*Aim of the exercise:*
After locating the line that holds "消防同意 (150, 1050)", output it and all following lines word for word, stopping only at the end of the data.

*Record extracts:*
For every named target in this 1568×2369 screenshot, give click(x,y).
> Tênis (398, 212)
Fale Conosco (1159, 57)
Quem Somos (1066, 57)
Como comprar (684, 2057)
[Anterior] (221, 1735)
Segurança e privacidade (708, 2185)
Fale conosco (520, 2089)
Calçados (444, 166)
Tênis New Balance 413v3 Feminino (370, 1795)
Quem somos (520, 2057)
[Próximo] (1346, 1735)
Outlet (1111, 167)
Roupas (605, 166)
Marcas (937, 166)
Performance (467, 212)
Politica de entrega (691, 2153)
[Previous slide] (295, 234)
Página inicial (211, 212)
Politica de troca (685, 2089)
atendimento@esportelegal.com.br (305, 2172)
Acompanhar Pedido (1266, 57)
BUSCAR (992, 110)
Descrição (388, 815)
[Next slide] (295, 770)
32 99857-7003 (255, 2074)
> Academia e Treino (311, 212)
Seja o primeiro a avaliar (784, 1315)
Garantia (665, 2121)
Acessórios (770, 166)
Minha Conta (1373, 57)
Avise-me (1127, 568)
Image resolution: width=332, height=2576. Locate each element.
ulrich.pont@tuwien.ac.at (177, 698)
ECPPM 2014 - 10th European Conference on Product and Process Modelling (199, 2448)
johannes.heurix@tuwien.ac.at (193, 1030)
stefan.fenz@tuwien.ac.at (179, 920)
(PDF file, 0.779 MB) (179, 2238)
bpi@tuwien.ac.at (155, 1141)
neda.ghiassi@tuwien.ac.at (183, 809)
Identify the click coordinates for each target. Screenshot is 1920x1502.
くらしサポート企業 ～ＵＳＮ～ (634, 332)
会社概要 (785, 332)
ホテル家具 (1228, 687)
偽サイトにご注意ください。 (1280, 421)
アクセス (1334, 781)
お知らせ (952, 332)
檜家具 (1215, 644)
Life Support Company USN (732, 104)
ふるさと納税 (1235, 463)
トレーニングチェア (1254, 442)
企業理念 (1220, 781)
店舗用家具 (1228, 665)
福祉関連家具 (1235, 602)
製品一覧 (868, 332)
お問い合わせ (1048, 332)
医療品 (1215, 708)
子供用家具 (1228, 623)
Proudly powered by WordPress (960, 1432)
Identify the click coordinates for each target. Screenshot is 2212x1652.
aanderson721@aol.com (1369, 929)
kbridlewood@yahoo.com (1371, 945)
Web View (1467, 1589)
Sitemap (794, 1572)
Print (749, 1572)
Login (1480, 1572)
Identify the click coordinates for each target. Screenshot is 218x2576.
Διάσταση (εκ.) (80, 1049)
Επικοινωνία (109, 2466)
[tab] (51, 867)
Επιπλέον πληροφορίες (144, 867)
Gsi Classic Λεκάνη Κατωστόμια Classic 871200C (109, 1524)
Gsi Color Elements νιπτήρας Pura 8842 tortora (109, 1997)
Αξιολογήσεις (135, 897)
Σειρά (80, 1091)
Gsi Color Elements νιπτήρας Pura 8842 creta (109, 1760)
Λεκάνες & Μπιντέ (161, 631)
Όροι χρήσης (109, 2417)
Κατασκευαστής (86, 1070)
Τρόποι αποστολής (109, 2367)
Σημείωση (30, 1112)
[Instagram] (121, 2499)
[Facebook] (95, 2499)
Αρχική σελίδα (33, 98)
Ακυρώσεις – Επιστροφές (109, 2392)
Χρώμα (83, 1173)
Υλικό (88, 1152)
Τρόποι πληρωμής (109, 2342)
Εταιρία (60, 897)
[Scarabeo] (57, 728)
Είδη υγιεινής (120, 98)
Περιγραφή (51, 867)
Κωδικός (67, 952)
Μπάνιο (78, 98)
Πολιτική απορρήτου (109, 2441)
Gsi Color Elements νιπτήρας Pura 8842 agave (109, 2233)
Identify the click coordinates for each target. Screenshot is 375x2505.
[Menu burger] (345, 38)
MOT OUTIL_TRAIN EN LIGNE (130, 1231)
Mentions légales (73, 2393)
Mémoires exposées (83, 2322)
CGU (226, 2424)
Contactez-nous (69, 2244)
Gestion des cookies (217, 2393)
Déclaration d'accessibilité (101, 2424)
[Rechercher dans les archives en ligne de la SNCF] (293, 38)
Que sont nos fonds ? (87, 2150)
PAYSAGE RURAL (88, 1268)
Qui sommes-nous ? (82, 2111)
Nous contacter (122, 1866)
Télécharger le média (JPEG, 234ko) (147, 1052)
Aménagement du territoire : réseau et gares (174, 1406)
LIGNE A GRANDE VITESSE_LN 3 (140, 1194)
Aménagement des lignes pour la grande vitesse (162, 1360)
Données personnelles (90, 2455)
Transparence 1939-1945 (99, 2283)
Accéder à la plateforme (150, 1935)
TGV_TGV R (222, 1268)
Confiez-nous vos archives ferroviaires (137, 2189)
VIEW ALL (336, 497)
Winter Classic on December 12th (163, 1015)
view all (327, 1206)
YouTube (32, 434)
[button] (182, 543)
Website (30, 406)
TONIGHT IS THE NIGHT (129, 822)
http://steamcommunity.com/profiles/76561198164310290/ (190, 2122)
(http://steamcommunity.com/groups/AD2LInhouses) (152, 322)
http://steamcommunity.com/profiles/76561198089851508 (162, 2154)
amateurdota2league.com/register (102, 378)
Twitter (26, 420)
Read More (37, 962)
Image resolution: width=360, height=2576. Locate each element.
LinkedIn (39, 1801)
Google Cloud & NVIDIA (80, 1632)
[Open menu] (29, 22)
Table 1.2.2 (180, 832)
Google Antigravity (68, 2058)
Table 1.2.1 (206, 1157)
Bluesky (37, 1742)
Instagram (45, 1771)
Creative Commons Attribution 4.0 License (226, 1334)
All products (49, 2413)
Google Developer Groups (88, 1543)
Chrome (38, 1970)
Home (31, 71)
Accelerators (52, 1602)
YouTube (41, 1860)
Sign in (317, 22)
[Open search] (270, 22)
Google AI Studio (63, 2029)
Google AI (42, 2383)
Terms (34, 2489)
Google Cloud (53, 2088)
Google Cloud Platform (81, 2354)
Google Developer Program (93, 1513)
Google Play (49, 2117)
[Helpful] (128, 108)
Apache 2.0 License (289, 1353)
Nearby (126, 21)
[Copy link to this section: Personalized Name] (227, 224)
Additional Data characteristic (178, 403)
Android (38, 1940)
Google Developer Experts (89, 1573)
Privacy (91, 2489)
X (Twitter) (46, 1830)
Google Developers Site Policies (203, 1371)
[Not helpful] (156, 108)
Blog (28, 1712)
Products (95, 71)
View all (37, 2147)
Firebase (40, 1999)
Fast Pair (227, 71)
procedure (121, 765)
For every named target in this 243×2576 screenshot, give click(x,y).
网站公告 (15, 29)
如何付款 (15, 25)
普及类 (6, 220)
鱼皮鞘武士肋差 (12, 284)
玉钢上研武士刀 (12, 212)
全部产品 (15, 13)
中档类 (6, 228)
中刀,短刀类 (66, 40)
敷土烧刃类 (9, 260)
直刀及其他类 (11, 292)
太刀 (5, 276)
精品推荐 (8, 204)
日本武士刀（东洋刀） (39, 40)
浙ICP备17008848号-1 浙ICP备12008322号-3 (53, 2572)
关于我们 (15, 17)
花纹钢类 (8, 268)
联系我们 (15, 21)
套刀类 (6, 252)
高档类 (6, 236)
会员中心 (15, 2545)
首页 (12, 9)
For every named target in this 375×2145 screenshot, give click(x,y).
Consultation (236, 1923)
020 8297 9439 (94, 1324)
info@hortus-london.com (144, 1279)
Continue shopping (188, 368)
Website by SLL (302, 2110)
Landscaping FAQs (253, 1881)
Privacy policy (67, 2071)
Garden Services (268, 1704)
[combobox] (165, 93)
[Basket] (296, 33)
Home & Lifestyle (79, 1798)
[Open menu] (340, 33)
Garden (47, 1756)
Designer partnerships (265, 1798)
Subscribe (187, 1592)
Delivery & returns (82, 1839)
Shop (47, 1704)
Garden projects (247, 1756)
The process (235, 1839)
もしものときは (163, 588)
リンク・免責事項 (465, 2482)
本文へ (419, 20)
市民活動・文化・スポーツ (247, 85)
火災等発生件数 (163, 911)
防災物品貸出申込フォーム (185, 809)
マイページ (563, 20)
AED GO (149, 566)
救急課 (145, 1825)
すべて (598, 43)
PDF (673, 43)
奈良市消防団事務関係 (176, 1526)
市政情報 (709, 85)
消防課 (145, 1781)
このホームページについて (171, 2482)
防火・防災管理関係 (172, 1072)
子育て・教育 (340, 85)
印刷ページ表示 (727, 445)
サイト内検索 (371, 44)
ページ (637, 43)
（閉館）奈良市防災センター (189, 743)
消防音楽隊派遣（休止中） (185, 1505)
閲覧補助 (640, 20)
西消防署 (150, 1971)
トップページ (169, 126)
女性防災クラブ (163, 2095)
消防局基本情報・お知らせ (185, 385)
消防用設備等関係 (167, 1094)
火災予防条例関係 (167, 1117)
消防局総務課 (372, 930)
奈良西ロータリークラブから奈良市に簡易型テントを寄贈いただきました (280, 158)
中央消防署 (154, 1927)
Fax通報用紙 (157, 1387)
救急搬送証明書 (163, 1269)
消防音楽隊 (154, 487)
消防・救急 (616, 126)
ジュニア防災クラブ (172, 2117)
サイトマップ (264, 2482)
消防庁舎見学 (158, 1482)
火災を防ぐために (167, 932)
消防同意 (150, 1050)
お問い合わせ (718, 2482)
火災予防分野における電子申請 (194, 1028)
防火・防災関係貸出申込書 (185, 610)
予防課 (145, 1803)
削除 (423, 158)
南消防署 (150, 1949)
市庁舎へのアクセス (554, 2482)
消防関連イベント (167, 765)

*Answer area:*
消防同意 (150, 1050)
お問い合わせ (718, 2482)
火災予防分野における電子申請 (194, 1028)
防火・防災関係貸出申込書 (185, 610)
予防課 (145, 1803)
削除 (423, 158)
南消防署 (150, 1949)
市庁舎へのアクセス (554, 2482)
消防関連イベント (167, 765)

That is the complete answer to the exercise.